1 Joseph Kosuth, «The Artist as Anthropologist».The Fox, n°1, New York, 1975.
2 Hal Foster, «The Artist as Ethnographer» en The Return of the Real. The MIT Press, Cambridge, 1996. Edición en castellano: “El artista como etnógrafo” en El retorno de lo real. La vanguardia a finales de siglo. Akal, Madrid, 2001.

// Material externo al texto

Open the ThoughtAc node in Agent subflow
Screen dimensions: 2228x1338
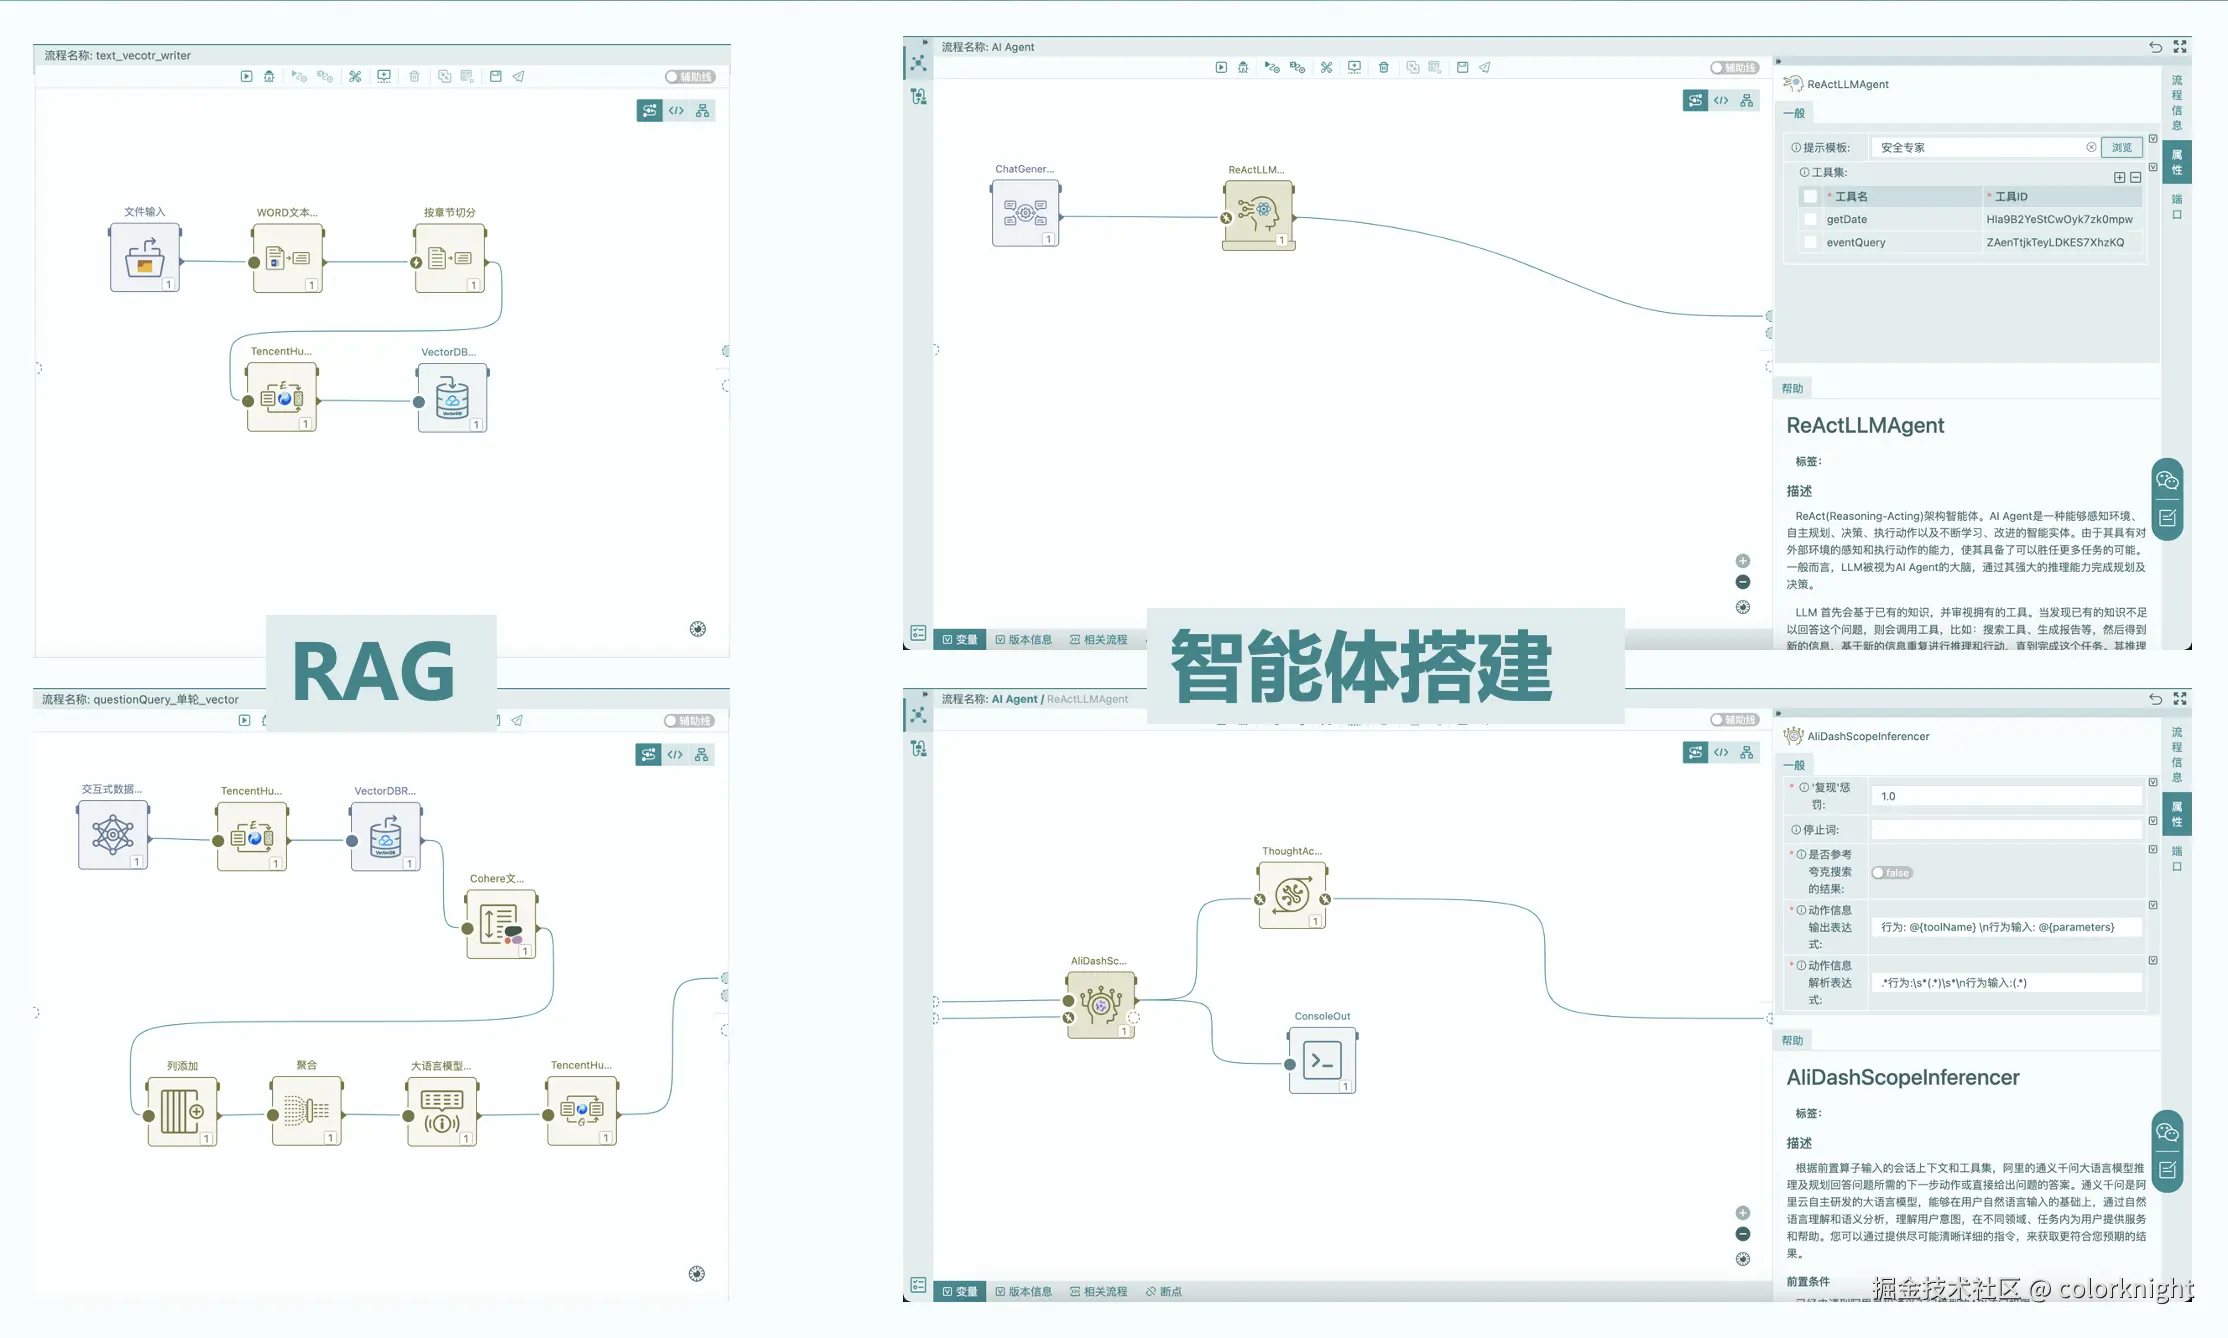pos(1292,895)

3 Como formula Griselda Pollock, en el ensayo Encuentros en el Museo feminista virtual (Ediciones Cátedra, Madrid, 2010) inspirado en las teorías de Warburg y Freud que sitúan las imágenes como formas de pensamiento; “[las imágenes son] métodos de descubrimiento de lo que todavía no sabemos sobre nosotros mismos y de los procesos socio-psicológicos humanos en torno a la memoria, la persistencia, la repetición y el retorno”.
4 Fredric Jameson utiliza el término“cartografía cognitiva”,en la obra La estética geopolítica. Cine y espacio en el sistema mundial, en el sentido de arte del conocimiento.